PROBLEM STATEMENT. Restate word for word every entry that appears below, skipping its pictures.

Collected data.
===============

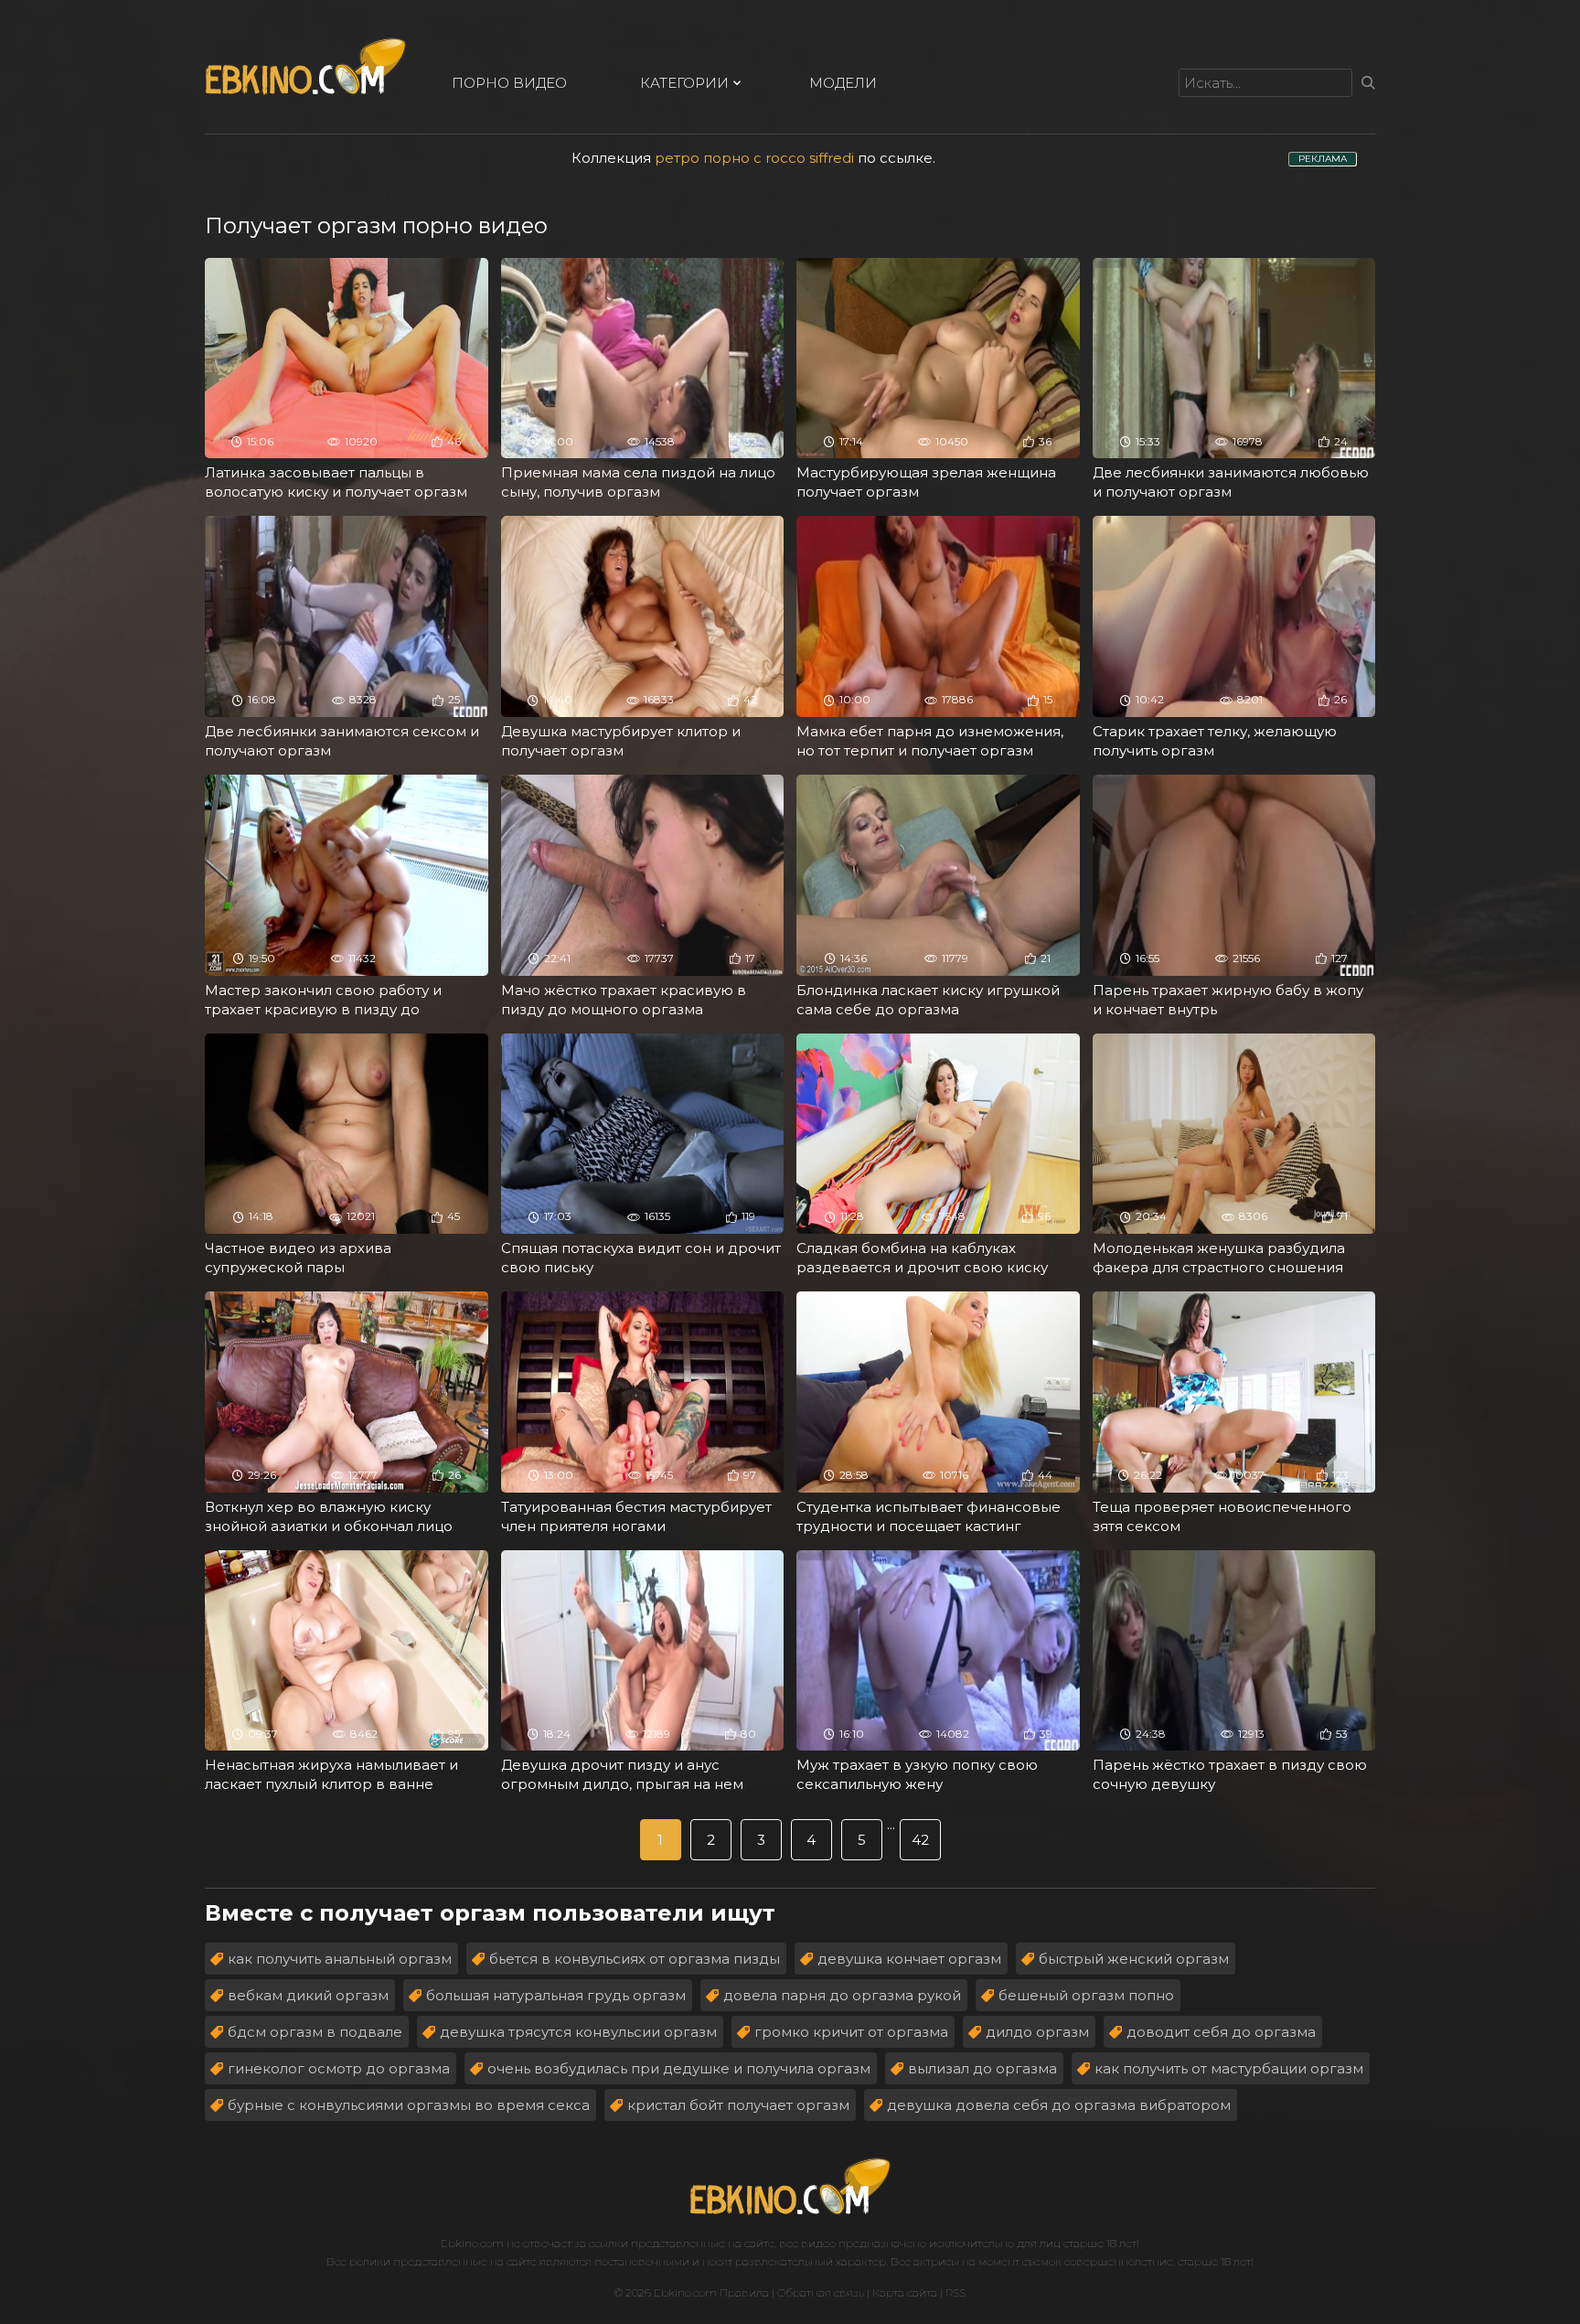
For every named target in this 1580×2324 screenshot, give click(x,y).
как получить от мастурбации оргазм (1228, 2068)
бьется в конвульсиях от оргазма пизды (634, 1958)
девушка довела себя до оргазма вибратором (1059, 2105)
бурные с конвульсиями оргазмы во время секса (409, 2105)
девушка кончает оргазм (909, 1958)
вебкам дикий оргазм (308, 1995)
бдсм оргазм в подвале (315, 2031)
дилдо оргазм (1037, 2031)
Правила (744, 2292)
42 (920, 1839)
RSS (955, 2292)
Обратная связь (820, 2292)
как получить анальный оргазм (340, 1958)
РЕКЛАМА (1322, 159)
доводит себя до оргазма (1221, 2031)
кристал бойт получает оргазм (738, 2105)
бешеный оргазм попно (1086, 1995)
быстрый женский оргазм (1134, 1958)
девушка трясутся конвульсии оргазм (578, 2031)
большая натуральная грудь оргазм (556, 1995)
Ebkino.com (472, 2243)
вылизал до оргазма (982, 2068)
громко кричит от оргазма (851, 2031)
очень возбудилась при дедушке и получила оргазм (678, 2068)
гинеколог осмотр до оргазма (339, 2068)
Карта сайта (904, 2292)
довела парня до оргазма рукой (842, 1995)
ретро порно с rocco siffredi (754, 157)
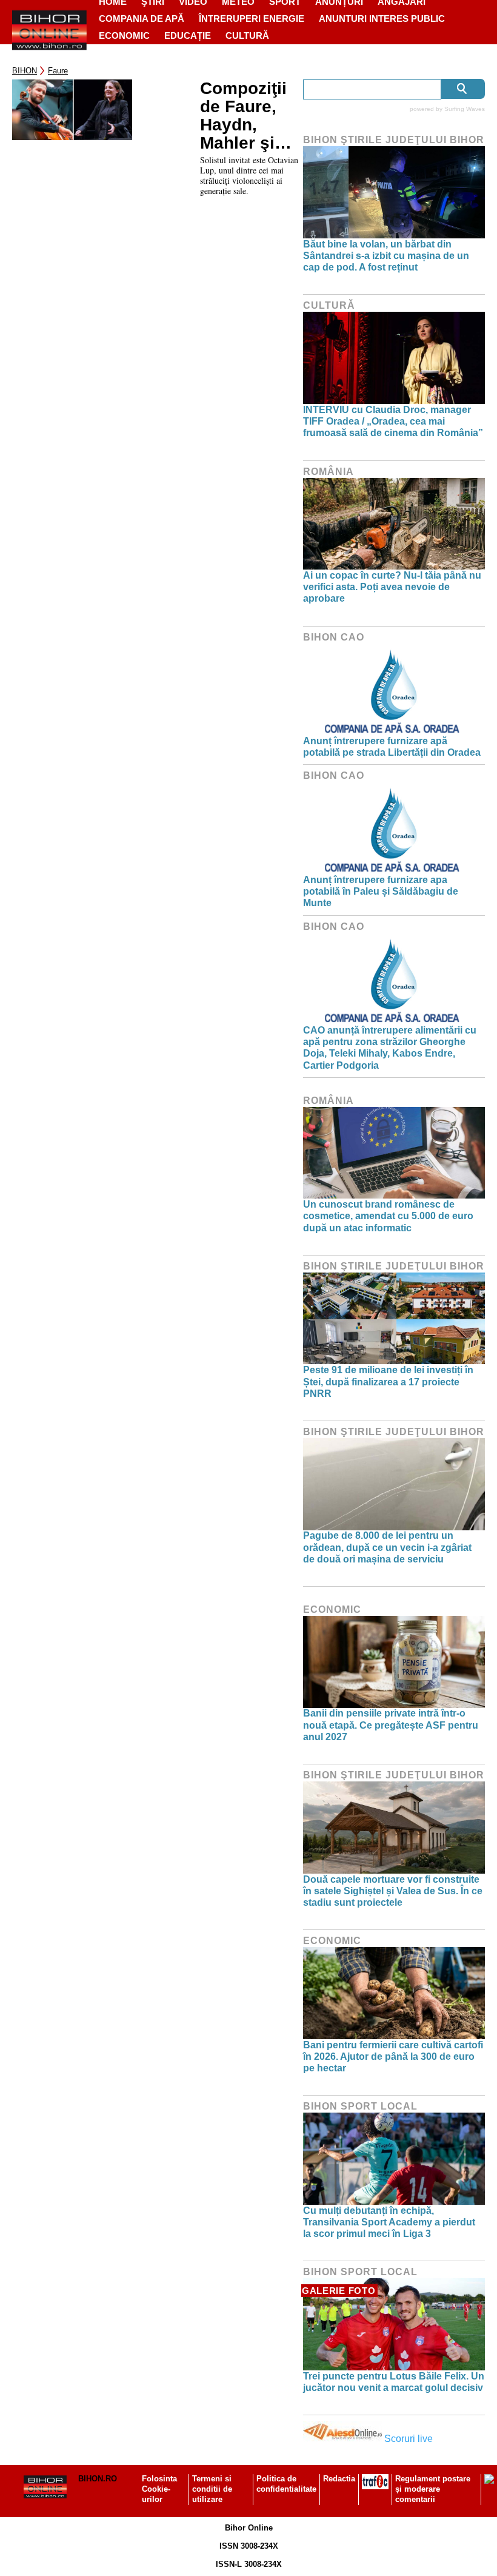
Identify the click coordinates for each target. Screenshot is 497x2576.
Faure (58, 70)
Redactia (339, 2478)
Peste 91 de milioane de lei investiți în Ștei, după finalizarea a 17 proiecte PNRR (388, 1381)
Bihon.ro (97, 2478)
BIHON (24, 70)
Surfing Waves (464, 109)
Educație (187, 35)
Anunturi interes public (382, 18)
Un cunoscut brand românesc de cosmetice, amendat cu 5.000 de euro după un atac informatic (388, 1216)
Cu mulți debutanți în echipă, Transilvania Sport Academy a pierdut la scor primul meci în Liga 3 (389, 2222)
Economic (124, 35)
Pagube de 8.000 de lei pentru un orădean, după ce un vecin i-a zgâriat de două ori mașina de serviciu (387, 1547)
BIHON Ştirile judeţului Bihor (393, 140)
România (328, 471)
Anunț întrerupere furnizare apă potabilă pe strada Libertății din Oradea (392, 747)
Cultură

===============

RESULT.
For every named target in this 1580×2324 screenshot, give click(x,y).
как получить от мастурбации оргазм (1228, 2068)
бьется в конвульсиях от оргазма пизды (634, 1958)
девушка довела себя до оргазма вибратором (1059, 2105)
бурные с конвульсиями оргазмы во время секса (409, 2105)
девушка кончает оргазм (909, 1958)
вебкам дикий оргазм (308, 1995)
бдсм оргазм в подвале (315, 2031)
дилдо оргазм (1037, 2031)
Правила (744, 2292)
42 (920, 1839)
RSS (955, 2292)
Обратная связь (820, 2292)
как получить анальный оргазм (340, 1958)
РЕКЛАМА (1322, 159)
доводит себя до оргазма (1221, 2031)
кристал бойт получает оргазм (738, 2105)
бешеный оргазм попно (1086, 1995)
быстрый женский оргазм (1134, 1958)
девушка трясутся конвульсии оргазм (578, 2031)
большая натуральная грудь оргазм (556, 1995)
Ebkino.com (472, 2243)
вылизал до оргазма (982, 2068)
громко кричит от оргазма (851, 2031)
очень возбудилась при дедушке и получила оргазм (678, 2068)
гинеколог осмотр до оргазма (339, 2068)
Карта сайта (904, 2292)
довела парня до оргазма рукой (842, 1995)
ретро порно с rocco siffredi (754, 157)
Identify the click coordinates for each target. Screenshot is 497x2576.
Faure (58, 70)
Redactia (339, 2478)
Peste 91 de milioane de lei investiți în Ștei, după finalizarea a 17 proiecte PNRR (388, 1381)
Bihon.ro (97, 2478)
BIHON (24, 70)
Surfing Waves (464, 109)
Educație (187, 35)
Anunturi interes public (382, 18)
Un cunoscut brand românesc de cosmetice, amendat cu 5.000 de euro după un atac informatic (388, 1216)
Cu mulți debutanți în echipă, Transilvania Sport Academy a pierdut la scor primul meci în Liga 3 (389, 2222)
Economic (124, 35)
Pagube de 8.000 de lei pentru un orădean, după ce un vecin i-a zgâriat de două ori mașina de serviciu (387, 1547)
BIHON Ştirile judeţului Bihor (393, 140)
România (328, 471)
Anunț întrerupere furnizare apă potabilă pe strada Libertății din Oradea (392, 747)
Cultură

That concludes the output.